The other cars were familiar, too: blue-and-whites of the district’s Patrol and Traffic Control; the plain brown car of the medical examiner, who was just pulling away after pronouncing the corpse dead; the lieutenant’s unmarked white car; and now the brightly marked station wagons and vans of the television crews and the tiny economy cars that the newspapers gave their people.

“Any luck?” Stubbs sprinted through the gap in the avenue’s traffic and pulled heavily beside Wager. He grimaced as he spit out his gum and unwrapped another stick. “Jesus, I wish I had some water to rinse out my mouth.”

That was one of the reasons homicide detectives tried not to puke. “No luck at all. How about you?”

“A possible on the car. A late-model Lincoln Continental—the kind with the spare-tire-hump molded into the trunk. Dark. Blue or black, possibly dark brown. It was there a little after eleven.”

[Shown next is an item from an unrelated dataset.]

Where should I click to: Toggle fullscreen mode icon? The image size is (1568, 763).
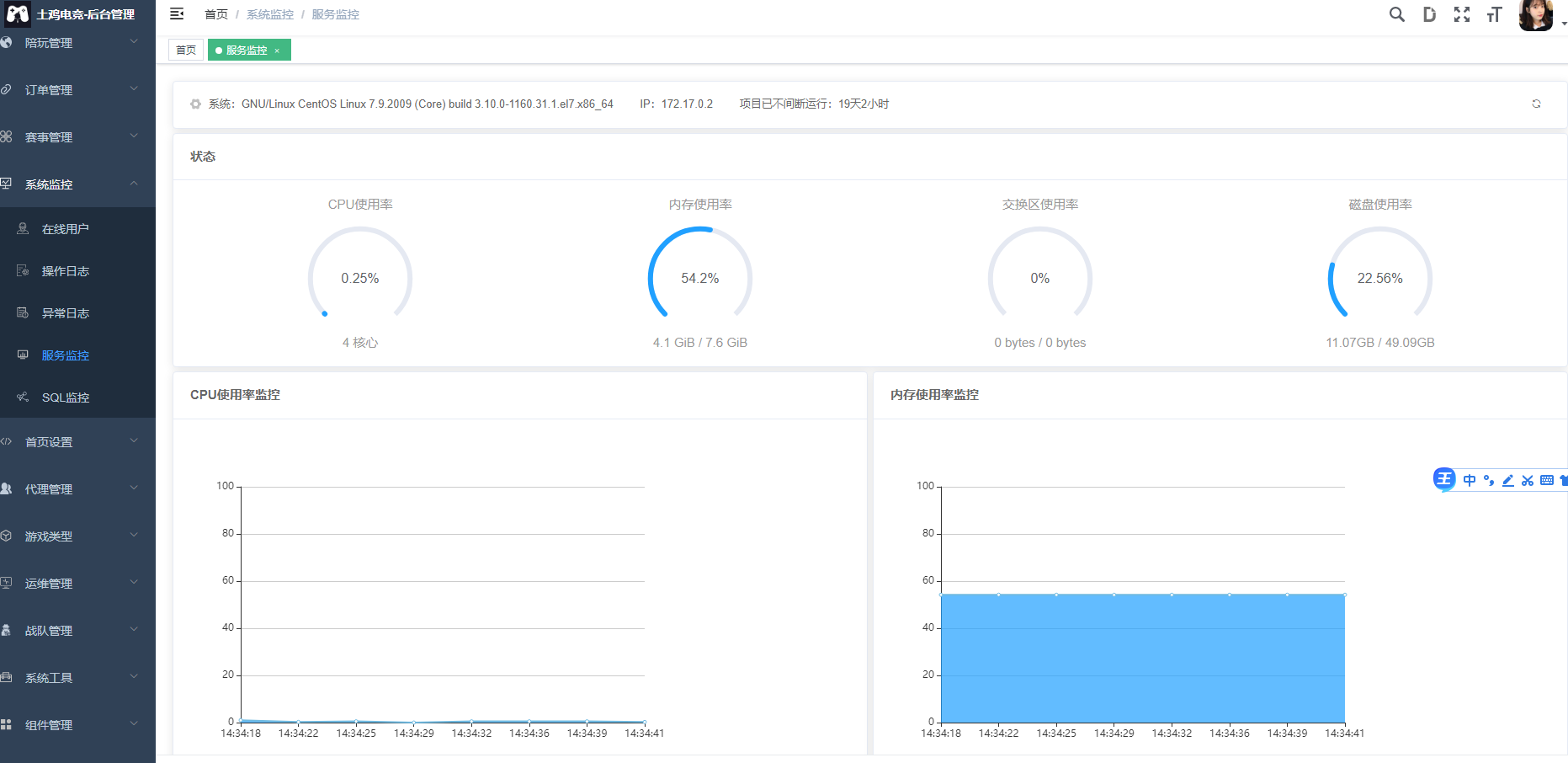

“The witness see anybody?”

“Just the car. She was up with a sick kid and when she looked out again, maybe an hour later, it was gone.” Stubbs eyed the apartments across the street and then the weedy lot. “If that was the killer, he took a big chance. There are a hell of a lot more private places than this.”

Wager thought so, too. Somebody took a chance that big because it was the only chance they had. “I think they were in a hurry.”

“Speaking of which,” said Stubbs, “we better be, too. The lieutenant’s getting a little red in the face.”

Every newsroom in the city monitored the police band and heard the lieutenant tell Stubbs he was coming to the crime scene. So the reporters had come, too; and even this far away and over the noise of passing cars, Wager could hear the garbled squawk of shouted questions.

Stubbs pushed ahead, his wide buttocks wagging slightly as he cut between the heaving shoulders and elbows of reporters toward the voice saying over and over, “We don’t have a positive identification, yet, ladies and gentlemen, so I can’t say who the victim is. As soon as we know something, we’ll have a statement. The next of kin—Stubbs, where the hell have you been?”